In order to ensure the sustainable design and operation of OWPs, a robust assessment and prediction of these interactions and the associated loads on foundation structures is required. Hydrodynamic loads as a result of breaking waves and tidal currents as well as erosion processes in the vicinity of turbines must be taken into account in impact assessments and design approaches.

To this end, measurement campaigns are being developed and current and wave measurements are being carried out in the vicinity of offshore wind turbines.

The effects of altered spatial current and wave fields on the marine environment and biodiversity are being investigated.

Changes in hydrodynamics, water quality, stratification and sediment transport are analysed.

To record these processes, both short-term and long-term as well as event-driven measurement strategies are planned and implemented as part of sea-going measurement campaigns.

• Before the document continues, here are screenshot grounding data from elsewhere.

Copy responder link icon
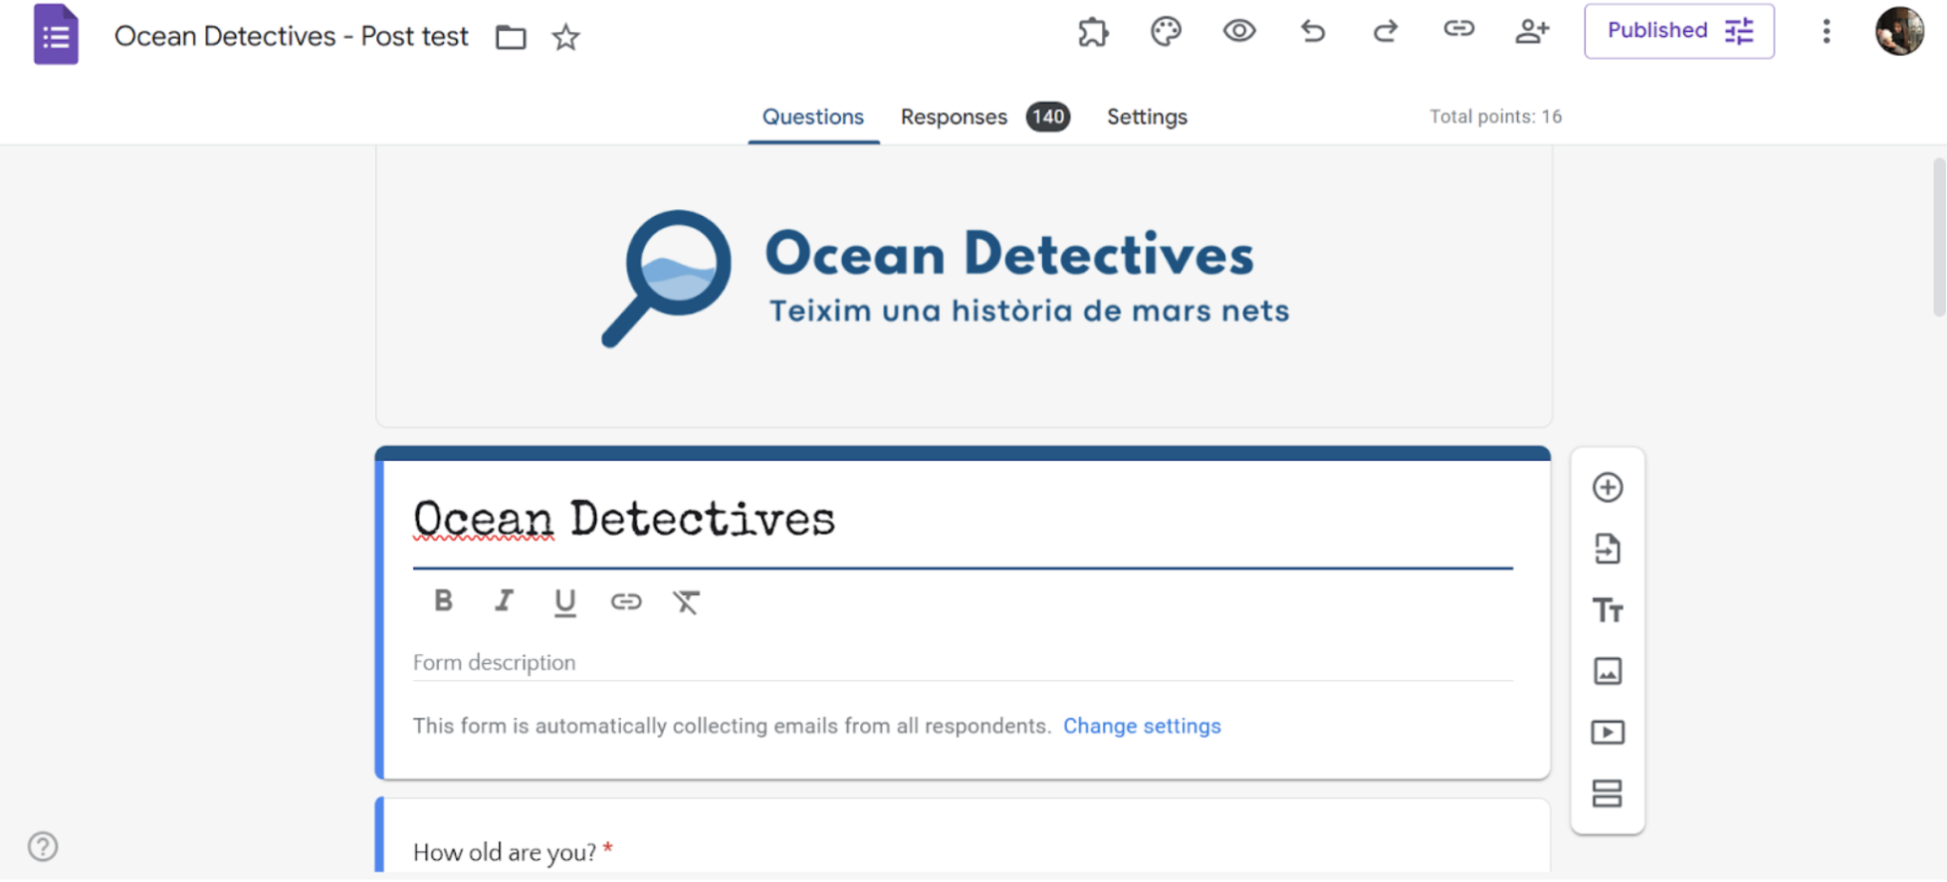This screenshot has width=1947, height=882. 1458,30
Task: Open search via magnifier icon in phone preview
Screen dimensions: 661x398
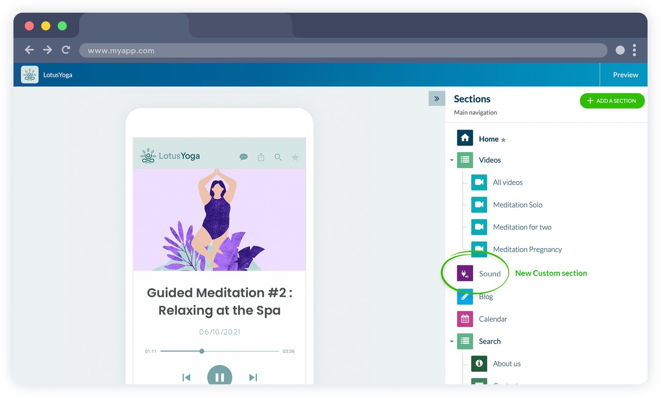Action: coord(278,157)
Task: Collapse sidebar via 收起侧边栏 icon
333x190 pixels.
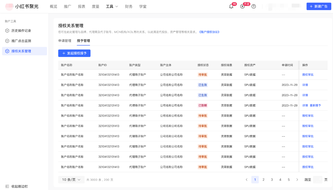Action: [x=7, y=186]
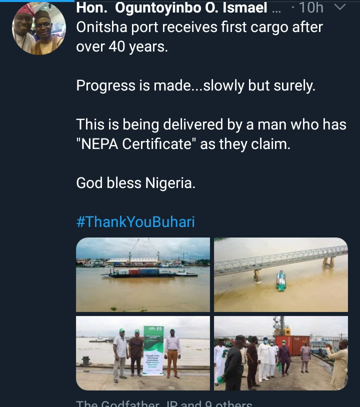Open the tweet options dropdown arrow
The width and height of the screenshot is (360, 407).
(x=339, y=8)
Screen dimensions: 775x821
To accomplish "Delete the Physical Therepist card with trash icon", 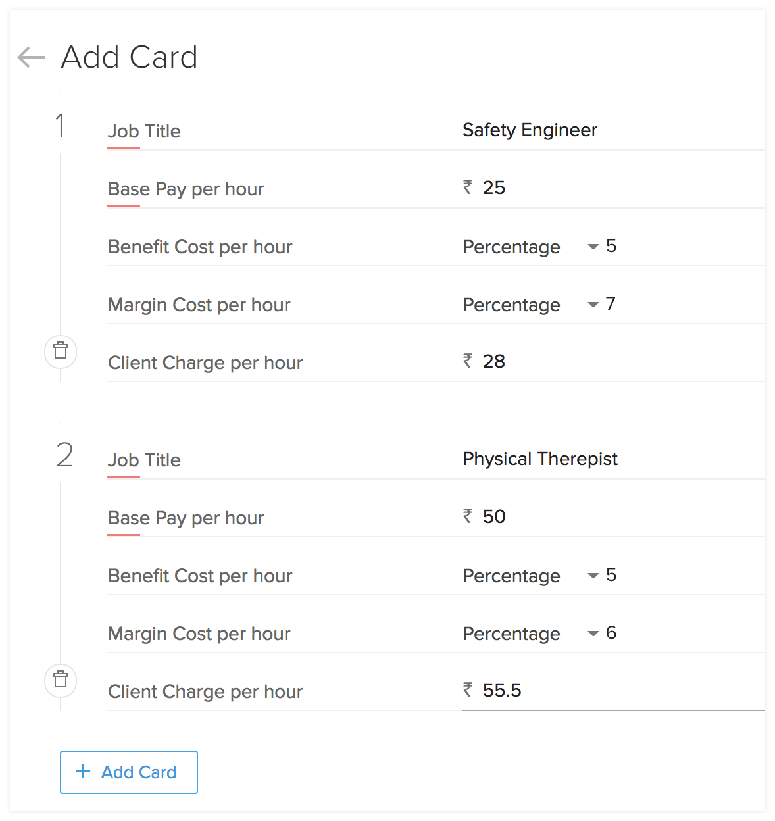I will coord(61,680).
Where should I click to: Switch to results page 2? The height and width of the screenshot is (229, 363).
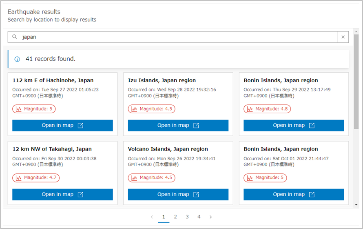[175, 217]
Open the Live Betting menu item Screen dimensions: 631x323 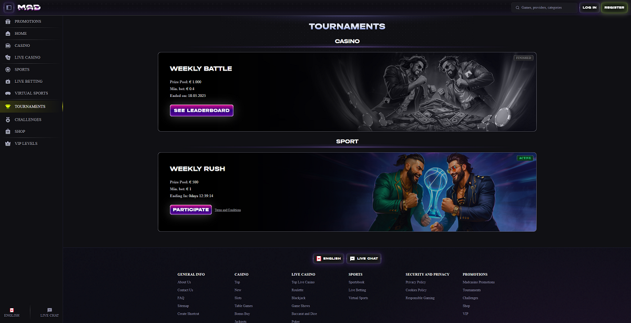(x=31, y=82)
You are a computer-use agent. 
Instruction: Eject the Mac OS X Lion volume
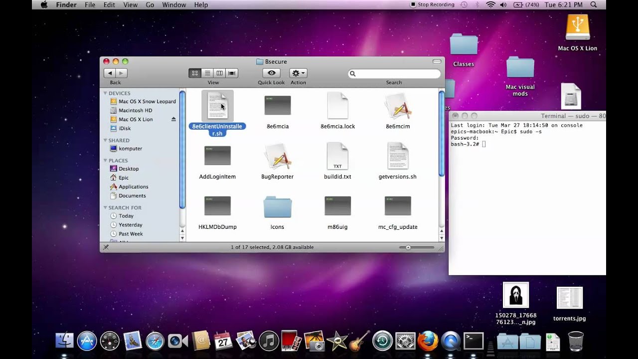(x=173, y=119)
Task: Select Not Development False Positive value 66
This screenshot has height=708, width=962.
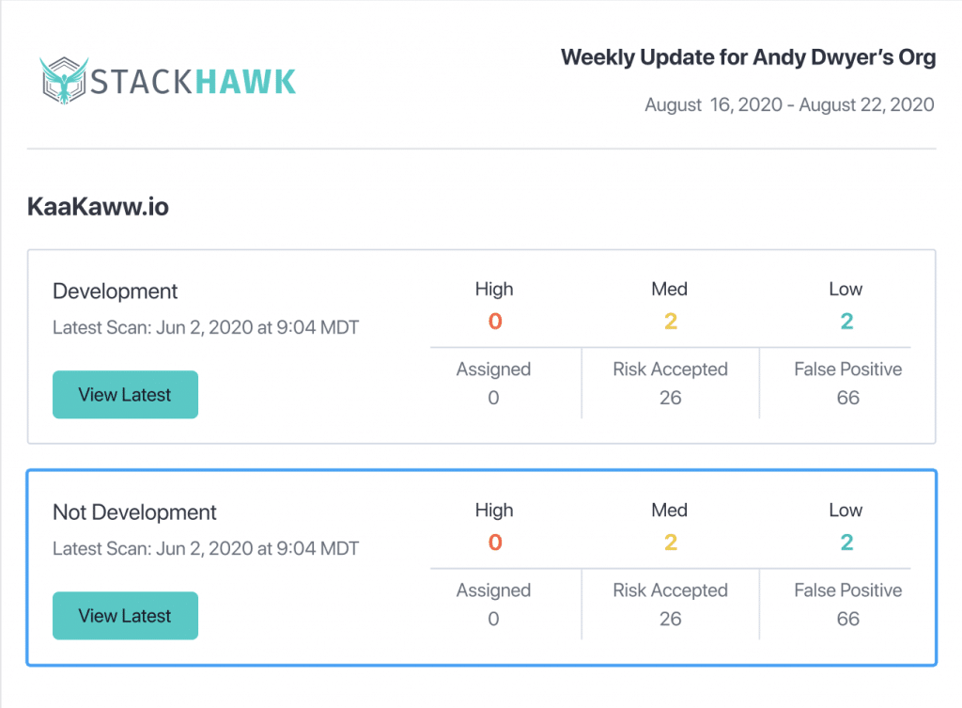Action: tap(848, 619)
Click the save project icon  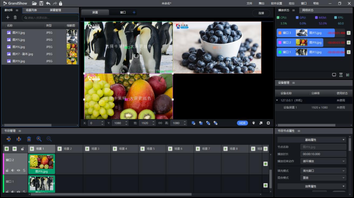click(x=41, y=3)
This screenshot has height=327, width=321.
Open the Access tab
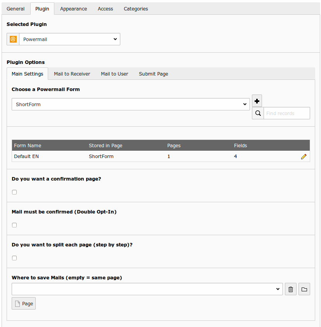(x=105, y=9)
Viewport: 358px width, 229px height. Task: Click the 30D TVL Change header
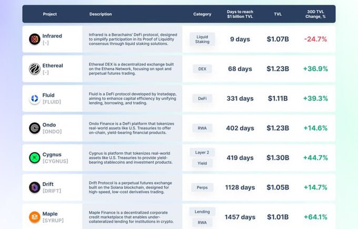click(315, 14)
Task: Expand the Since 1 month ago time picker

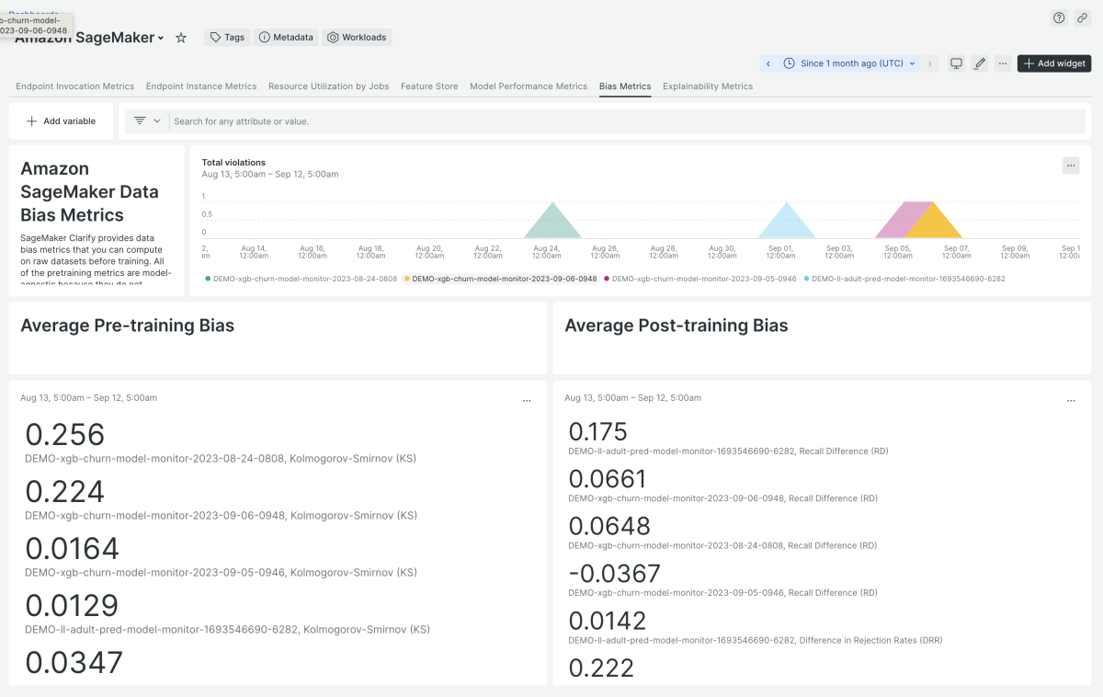Action: tap(850, 63)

An acoustic model is to be developed that includes all relevant sound sources in the life cycle of a wind farm.

The resulting model will then be coupled with a hydrodynamic model of the North Sea and thus enable precise determination of noise scenarios under external environmental conditions and wind turbine operating conditions. To validate the model, extensive underwater noise measurements will be carried out in the vicinity of an offshore wind turbine in operation.

Scenario-based What-IF simulations are used to analyse the cumulative effects of individual and multiple wind farms during installation, operation and decommissioning, taking into account future climate change forecasts and operating options on marine physics and the environment.